Ипатов молчал. Задать ему еще вопрос — все одно что пробудить фразу, которую доводилось слышать прежде: «Вспугнуть — значит, взвинтить цены!»
— Какой же выход, Сергеич?..
С неодолимой пристальностью и интересом Ярцев посмотрел на Ипатова:
— Делать так, как делают они, Александр Петрович...
— А как делают они?
— Уметь... не удивляться и идти по следу...
Ипатов не сдержал смеха:
— Могуч... Сергеич! Вот он, секрет дипломатии... значит, уметь не удивляться и идти по следу?
Ярцев взмахнул еще раз седыми крылами.
— А что тут смешного, Александр Петрович?.. Дипломатия — это... если не ремесло, то опыт!.. — Он задумался, сомкнув брови, — лицо изобразило мысль трудную. — Не спешите мне возразить, — он воззвал к вниманию, — все мои сокровища в одном ларце: опыт...
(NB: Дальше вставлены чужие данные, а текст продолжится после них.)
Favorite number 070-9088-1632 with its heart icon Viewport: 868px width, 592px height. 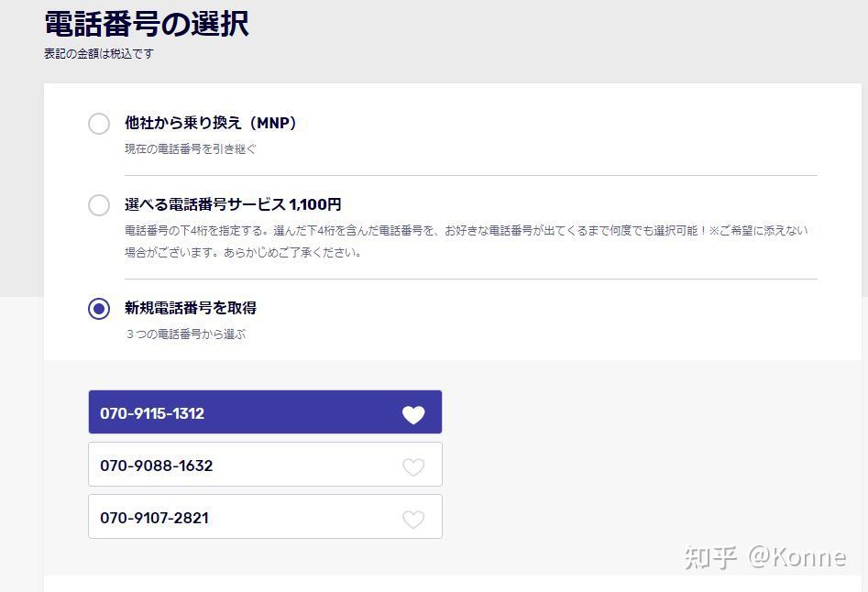[x=413, y=466]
— Погоди, Иван Сергеич. Ларец тот велик?
Ярцев воодушевился — в вопросе Ипатова не было иронии, но был интерес.
— Чем длиннее жизнь, тем больше! — ответствовал Ярцев.
— Что же в нем, в этом ларце... поместилось?
— Я сказал: опыт.
— Именно шкатулка опыта, а не шкатулка знаний? — переспросил Ипатов — в его голосе была незлобивость.
— А энциклопедия зачем? — спросил Ярцев недоуменно. — Энциклопедия! Держи ее под рукой, и все будет в порядке. — Он сомкнул челюсти, как это делают старики, — лицо вдруг стало недобрым. — Надо понимать: по нынешним временам нет реки обильнее, чем река фактов. Увязаться за нею наперегонки — значит, сломать шею...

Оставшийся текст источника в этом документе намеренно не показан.